Problem to solve » Repeat the data below exactly. Include each line.

== Segment start ==

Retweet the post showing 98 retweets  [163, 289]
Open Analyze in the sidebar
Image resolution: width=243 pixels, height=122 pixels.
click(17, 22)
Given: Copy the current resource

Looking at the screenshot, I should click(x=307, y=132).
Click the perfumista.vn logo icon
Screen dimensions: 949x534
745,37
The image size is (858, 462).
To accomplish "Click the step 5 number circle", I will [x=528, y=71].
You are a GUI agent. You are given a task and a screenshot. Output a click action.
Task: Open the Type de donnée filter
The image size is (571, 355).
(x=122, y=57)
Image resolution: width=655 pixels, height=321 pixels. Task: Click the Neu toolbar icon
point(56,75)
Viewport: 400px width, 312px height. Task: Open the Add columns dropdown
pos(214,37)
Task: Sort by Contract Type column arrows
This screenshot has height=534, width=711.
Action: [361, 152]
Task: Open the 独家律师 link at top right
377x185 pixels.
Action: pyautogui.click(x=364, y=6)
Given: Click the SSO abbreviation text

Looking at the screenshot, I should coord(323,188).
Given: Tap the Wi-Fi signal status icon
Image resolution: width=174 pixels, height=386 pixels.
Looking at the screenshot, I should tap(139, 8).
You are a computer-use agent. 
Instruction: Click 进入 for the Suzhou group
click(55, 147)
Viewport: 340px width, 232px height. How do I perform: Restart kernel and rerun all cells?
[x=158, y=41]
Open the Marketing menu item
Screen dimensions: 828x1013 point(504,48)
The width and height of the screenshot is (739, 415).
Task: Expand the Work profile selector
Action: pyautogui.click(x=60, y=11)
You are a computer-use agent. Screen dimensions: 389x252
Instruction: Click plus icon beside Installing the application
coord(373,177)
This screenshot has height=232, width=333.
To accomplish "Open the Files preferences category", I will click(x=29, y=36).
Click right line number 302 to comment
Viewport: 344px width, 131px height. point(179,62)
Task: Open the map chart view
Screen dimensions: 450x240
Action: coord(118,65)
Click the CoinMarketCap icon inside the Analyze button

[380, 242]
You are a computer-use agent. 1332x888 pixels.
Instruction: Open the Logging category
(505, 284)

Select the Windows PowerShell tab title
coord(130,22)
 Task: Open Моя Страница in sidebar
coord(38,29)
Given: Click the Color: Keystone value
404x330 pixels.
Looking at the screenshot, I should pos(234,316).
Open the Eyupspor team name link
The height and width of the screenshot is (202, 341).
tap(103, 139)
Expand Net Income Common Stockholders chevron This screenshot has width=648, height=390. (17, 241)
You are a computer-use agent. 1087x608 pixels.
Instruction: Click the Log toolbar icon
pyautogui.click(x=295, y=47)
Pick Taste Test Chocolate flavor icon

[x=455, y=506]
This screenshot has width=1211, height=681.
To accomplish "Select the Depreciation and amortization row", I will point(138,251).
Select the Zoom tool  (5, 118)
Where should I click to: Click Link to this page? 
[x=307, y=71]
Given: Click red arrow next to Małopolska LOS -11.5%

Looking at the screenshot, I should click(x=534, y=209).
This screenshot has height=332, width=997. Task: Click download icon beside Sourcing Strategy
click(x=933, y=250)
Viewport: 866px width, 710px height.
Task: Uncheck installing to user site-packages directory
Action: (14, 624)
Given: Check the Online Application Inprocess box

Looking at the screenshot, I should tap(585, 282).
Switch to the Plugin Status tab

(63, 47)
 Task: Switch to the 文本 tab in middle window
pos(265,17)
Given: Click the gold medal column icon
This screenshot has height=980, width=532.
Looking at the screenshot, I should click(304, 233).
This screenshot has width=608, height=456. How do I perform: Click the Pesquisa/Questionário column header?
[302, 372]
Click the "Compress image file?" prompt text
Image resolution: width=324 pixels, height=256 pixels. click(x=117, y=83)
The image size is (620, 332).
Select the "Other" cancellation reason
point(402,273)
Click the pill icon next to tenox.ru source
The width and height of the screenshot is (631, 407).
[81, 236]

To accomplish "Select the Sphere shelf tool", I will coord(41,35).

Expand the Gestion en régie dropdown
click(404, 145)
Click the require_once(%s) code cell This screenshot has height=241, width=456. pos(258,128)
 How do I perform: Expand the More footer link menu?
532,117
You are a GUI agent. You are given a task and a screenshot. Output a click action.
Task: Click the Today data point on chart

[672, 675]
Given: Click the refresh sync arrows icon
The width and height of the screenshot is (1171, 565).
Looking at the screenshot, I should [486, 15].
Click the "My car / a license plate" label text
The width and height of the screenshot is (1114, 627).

== Segment end ==

Task output »
Retweet the post showing 98 retweets  [163, 289]
Open Analyze in the sidebar
Image resolution: width=243 pixels, height=122 pixels.
click(17, 22)
Given: Copy the current resource

Looking at the screenshot, I should click(x=307, y=132).
Click the perfumista.vn logo icon
Screen dimensions: 949x534
745,37
The image size is (858, 462).
To accomplish "Click the step 5 number circle", I will [x=528, y=71].
You are a GUI agent. You are given a task and a screenshot. Output a click action.
Task: Open the Type de donnée filter
The image size is (571, 355).
(x=122, y=57)
Image resolution: width=655 pixels, height=321 pixels. Task: Click the Neu toolbar icon
point(56,75)
Viewport: 400px width, 312px height. Task: Open the Add columns dropdown
pos(214,37)
Task: Sort by Contract Type column arrows
This screenshot has height=534, width=711.
Action: [361, 152]
Task: Open the 独家律师 link at top right
377x185 pixels.
Action: pyautogui.click(x=364, y=6)
Given: Click the SSO abbreviation text

Looking at the screenshot, I should coord(323,188).
Given: Tap the Wi-Fi signal status icon
Image resolution: width=174 pixels, height=386 pixels.
Looking at the screenshot, I should tap(139, 8).
You are a computer-use agent. 
Instruction: Click 进入 for the Suzhou group
click(55, 147)
Viewport: 340px width, 232px height. How do I perform: Restart kernel and rerun all cells?
[x=158, y=41]
Open the Marketing menu item
Screen dimensions: 828x1013 point(504,48)
The width and height of the screenshot is (739, 415).
Task: Expand the Work profile selector
Action: pyautogui.click(x=60, y=11)
You are a computer-use agent. Screen dimensions: 389x252
Instruction: Click plus icon beside Installing the application
coord(373,177)
This screenshot has height=232, width=333.
To accomplish "Open the Files preferences category", I will click(x=29, y=36).
Click right line number 302 to comment
Viewport: 344px width, 131px height. point(179,62)
Task: Open the map chart view
Screen dimensions: 450x240
Action: coord(118,65)
Click the CoinMarketCap icon inside the Analyze button

[380, 242]
You are a computer-use agent. 1332x888 pixels.
Instruction: Open the Logging category
(505, 284)

Select the Windows PowerShell tab title
coord(130,22)
 Task: Open Моя Страница in sidebar
coord(38,29)
Given: Click the Color: Keystone value
404x330 pixels.
Looking at the screenshot, I should pos(234,316).
Open the Eyupspor team name link
The height and width of the screenshot is (202, 341).
tap(103, 139)
Expand Net Income Common Stockholders chevron This screenshot has width=648, height=390. (17, 241)
You are a computer-use agent. 1087x608 pixels.
Instruction: Click the Log toolbar icon
pyautogui.click(x=295, y=47)
Pick Taste Test Chocolate flavor icon

[x=455, y=506]
This screenshot has width=1211, height=681.
To accomplish "Select the Depreciation and amortization row", I will point(138,251).
Select the Zoom tool  (5, 118)
Where should I click to: Click Link to this page? 
[x=307, y=71]
Given: Click red arrow next to Małopolska LOS -11.5%

Looking at the screenshot, I should click(x=534, y=209).
This screenshot has height=332, width=997. Task: Click download icon beside Sourcing Strategy
click(x=933, y=250)
Viewport: 866px width, 710px height.
Task: Uncheck installing to user site-packages directory
Action: (14, 624)
Given: Check the Online Application Inprocess box

Looking at the screenshot, I should tap(585, 282).
Switch to the Plugin Status tab

(63, 47)
 Task: Switch to the 文本 tab in middle window
pos(265,17)
Given: Click the gold medal column icon
This screenshot has height=980, width=532.
Looking at the screenshot, I should click(304, 233).
This screenshot has width=608, height=456. How do I perform: Click the Pesquisa/Questionário column header?
[302, 372]
Click the "Compress image file?" prompt text
Image resolution: width=324 pixels, height=256 pixels. click(x=117, y=83)
The image size is (620, 332).
Select the "Other" cancellation reason
point(402,273)
Click the pill icon next to tenox.ru source
The width and height of the screenshot is (631, 407).
[81, 236]

To accomplish "Select the Sphere shelf tool", I will coord(41,35).

Expand the Gestion en régie dropdown
click(404, 145)
Click the require_once(%s) code cell This screenshot has height=241, width=456. pos(258,128)
 How do I perform: Expand the More footer link menu?
532,117
You are a GUI agent. You are given a task and a screenshot. Output a click action.
Task: Click the Today data point on chart

[672, 675]
Given: Click the refresh sync arrows icon
The width and height of the screenshot is (1171, 565).
Looking at the screenshot, I should [486, 15].
Click the "My car / a license plate" label text
The width and height of the screenshot is (1114, 627).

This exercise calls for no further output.